------ SOURCE MATERIAL

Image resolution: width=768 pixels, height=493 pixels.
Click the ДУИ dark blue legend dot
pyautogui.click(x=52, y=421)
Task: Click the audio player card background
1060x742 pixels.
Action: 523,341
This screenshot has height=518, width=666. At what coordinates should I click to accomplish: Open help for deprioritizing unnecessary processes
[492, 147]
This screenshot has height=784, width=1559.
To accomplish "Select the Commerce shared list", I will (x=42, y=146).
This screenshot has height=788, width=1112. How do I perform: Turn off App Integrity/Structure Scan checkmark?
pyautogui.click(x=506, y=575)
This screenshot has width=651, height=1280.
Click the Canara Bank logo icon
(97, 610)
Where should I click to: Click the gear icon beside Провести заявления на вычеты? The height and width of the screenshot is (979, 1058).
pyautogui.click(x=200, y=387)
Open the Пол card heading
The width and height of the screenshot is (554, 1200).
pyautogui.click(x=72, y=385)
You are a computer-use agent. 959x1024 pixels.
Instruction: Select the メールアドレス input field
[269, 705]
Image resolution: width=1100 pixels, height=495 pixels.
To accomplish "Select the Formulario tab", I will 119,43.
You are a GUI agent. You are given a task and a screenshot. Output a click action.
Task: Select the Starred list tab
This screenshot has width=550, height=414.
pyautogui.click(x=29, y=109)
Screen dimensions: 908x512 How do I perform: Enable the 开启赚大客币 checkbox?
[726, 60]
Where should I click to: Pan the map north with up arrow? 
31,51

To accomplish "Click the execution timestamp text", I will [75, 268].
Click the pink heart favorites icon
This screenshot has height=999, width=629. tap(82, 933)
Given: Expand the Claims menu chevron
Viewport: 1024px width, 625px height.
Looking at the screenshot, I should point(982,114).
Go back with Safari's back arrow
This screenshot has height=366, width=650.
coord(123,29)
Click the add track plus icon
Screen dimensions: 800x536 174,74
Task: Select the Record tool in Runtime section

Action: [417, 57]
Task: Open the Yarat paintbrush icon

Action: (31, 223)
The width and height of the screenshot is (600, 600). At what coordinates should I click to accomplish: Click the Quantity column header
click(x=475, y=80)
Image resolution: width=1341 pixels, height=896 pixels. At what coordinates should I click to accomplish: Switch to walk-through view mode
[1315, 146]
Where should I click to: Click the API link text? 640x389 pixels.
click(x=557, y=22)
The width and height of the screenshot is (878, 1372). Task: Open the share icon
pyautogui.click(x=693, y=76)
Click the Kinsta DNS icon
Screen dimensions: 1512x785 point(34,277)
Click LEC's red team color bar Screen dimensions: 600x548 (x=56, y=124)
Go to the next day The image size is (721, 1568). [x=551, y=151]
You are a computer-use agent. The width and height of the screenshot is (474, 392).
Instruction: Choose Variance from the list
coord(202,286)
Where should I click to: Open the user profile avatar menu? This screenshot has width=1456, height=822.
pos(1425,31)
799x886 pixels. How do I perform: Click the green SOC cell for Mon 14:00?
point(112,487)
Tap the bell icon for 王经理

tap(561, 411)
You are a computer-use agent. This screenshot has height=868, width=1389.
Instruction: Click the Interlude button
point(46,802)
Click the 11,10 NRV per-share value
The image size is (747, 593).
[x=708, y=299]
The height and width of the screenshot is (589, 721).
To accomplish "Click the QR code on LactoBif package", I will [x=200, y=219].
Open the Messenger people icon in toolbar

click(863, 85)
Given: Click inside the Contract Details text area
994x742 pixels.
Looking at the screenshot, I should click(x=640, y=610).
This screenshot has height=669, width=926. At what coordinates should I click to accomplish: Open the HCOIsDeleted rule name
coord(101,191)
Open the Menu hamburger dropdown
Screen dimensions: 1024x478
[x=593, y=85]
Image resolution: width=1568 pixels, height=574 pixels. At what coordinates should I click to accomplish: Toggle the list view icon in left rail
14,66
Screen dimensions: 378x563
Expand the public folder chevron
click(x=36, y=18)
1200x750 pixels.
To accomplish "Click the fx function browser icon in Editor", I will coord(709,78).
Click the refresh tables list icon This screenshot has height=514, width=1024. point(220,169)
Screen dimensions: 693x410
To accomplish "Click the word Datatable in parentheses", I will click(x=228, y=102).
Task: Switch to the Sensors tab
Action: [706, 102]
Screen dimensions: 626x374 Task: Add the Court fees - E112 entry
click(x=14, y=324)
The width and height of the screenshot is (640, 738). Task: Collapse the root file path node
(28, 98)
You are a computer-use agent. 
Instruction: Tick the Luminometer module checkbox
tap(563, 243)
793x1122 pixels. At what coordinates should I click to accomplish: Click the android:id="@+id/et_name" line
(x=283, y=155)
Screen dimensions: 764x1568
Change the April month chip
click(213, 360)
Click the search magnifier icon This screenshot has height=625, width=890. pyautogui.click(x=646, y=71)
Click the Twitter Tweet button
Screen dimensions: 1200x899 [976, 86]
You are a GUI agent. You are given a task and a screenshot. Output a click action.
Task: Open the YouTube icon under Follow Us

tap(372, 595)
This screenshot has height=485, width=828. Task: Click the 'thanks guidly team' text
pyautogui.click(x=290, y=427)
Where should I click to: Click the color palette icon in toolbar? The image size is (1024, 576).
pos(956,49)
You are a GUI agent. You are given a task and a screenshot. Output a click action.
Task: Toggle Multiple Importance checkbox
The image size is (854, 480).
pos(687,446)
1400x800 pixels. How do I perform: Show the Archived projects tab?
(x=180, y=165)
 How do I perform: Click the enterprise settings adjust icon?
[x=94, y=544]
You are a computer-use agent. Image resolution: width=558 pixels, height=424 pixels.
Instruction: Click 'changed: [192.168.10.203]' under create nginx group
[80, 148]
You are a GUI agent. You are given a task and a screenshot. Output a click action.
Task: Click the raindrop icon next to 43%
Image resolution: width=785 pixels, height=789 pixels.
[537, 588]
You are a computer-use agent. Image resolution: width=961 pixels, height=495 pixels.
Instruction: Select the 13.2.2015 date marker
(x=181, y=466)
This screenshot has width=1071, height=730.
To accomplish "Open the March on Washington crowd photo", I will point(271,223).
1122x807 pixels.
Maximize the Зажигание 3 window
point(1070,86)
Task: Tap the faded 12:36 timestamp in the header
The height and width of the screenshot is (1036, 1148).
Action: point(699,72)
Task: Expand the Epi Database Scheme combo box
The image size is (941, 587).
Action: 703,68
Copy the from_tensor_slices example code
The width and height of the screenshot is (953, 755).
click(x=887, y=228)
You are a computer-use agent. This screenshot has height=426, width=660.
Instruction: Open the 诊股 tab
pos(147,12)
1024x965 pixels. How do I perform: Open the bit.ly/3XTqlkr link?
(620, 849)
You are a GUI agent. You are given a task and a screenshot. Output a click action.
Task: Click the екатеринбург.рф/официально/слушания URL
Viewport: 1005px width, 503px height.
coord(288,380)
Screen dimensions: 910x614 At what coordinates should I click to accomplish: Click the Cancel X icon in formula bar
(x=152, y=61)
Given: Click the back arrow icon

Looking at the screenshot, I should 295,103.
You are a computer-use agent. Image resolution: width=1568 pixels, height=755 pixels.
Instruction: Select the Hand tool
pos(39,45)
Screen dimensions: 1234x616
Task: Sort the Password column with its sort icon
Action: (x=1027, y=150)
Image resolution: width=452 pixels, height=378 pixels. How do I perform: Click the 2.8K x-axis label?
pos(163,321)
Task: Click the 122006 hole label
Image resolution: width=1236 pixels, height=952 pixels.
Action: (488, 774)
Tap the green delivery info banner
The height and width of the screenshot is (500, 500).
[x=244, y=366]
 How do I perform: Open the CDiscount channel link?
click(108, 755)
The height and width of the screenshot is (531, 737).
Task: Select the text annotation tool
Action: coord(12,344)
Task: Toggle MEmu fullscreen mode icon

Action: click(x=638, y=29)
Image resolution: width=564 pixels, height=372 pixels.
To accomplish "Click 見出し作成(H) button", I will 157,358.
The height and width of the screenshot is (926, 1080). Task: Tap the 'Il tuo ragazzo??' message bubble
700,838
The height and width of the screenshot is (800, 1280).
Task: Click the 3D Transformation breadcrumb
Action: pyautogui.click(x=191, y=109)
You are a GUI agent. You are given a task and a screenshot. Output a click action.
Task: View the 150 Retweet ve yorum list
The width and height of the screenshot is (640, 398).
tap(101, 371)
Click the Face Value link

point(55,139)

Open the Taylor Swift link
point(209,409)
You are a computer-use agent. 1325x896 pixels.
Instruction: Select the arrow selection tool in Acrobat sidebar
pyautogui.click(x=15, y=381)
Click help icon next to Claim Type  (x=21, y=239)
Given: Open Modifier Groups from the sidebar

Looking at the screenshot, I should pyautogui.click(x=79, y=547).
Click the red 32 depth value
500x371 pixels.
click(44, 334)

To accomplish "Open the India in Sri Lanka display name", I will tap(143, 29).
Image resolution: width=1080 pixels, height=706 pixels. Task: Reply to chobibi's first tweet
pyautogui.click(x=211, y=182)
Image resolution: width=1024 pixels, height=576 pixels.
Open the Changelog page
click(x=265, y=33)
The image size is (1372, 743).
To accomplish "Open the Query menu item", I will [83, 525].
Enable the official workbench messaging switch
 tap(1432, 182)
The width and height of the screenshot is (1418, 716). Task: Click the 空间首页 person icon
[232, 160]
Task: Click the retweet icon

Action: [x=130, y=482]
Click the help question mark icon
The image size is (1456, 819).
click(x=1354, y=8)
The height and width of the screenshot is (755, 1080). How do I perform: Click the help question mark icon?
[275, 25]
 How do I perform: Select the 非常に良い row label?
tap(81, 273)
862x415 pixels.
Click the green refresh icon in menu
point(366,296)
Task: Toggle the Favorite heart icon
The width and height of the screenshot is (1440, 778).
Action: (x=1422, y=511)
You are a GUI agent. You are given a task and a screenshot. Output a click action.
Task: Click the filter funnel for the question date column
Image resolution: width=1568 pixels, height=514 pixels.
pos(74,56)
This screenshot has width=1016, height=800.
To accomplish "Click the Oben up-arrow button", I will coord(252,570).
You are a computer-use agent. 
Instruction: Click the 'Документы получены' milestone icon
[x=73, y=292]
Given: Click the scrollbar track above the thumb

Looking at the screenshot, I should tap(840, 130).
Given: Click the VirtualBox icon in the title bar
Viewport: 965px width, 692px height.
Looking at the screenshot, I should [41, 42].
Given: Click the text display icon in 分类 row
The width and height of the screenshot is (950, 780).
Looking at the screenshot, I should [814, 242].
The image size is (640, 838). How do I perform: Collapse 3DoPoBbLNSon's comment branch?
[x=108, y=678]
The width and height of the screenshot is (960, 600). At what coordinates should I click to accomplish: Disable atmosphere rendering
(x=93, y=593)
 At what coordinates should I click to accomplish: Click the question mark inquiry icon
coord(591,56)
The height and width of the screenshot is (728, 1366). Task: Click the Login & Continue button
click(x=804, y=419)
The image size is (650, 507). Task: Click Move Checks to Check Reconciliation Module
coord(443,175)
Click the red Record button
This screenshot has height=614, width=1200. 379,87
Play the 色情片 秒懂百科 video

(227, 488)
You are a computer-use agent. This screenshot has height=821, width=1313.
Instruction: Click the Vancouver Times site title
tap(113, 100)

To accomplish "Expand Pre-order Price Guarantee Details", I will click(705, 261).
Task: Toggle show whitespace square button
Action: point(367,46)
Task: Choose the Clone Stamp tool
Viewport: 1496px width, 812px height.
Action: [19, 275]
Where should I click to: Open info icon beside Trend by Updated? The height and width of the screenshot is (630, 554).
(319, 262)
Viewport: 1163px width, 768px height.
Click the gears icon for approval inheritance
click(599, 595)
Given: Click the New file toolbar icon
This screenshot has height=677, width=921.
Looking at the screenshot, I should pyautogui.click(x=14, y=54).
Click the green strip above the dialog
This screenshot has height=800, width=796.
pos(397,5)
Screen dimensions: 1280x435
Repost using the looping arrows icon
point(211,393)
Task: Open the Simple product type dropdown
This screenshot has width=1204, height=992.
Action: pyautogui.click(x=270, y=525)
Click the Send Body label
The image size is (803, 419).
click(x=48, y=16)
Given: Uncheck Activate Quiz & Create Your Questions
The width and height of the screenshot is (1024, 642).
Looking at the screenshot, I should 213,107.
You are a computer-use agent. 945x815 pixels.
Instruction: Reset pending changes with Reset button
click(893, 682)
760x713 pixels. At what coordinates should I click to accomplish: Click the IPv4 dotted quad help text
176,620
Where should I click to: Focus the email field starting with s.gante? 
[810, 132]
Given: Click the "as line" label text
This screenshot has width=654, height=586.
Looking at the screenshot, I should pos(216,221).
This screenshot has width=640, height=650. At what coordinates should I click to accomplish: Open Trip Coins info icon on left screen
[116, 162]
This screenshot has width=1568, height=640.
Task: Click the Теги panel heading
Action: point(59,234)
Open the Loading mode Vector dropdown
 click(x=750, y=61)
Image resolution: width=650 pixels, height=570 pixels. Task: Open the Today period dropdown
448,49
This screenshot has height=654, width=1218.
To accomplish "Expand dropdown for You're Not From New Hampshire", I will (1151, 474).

------------

*YOUR OBJECTIVE*
Each line from the one containing "760x713 pixels. At" to the close of the records must appear in the output exactly, and no other line.

*WRITTEN ANSWER*
760x713 pixels. At what coordinates should I click to accomplish: Click the IPv4 dotted quad help text
176,620
Where should I click to: Focus the email field starting with s.gante? 
[810, 132]
Given: Click the "as line" label text
This screenshot has width=654, height=586.
Looking at the screenshot, I should pos(216,221).
This screenshot has width=640, height=650. At what coordinates should I click to accomplish: Open Trip Coins info icon on left screen
[116, 162]
This screenshot has width=1568, height=640.
Task: Click the Теги panel heading
Action: point(59,234)
Open the Loading mode Vector dropdown
 click(x=750, y=61)
Image resolution: width=650 pixels, height=570 pixels. Task: Open the Today period dropdown
448,49
This screenshot has height=654, width=1218.
To accomplish "Expand dropdown for You're Not From New Hampshire", I will (1151, 474).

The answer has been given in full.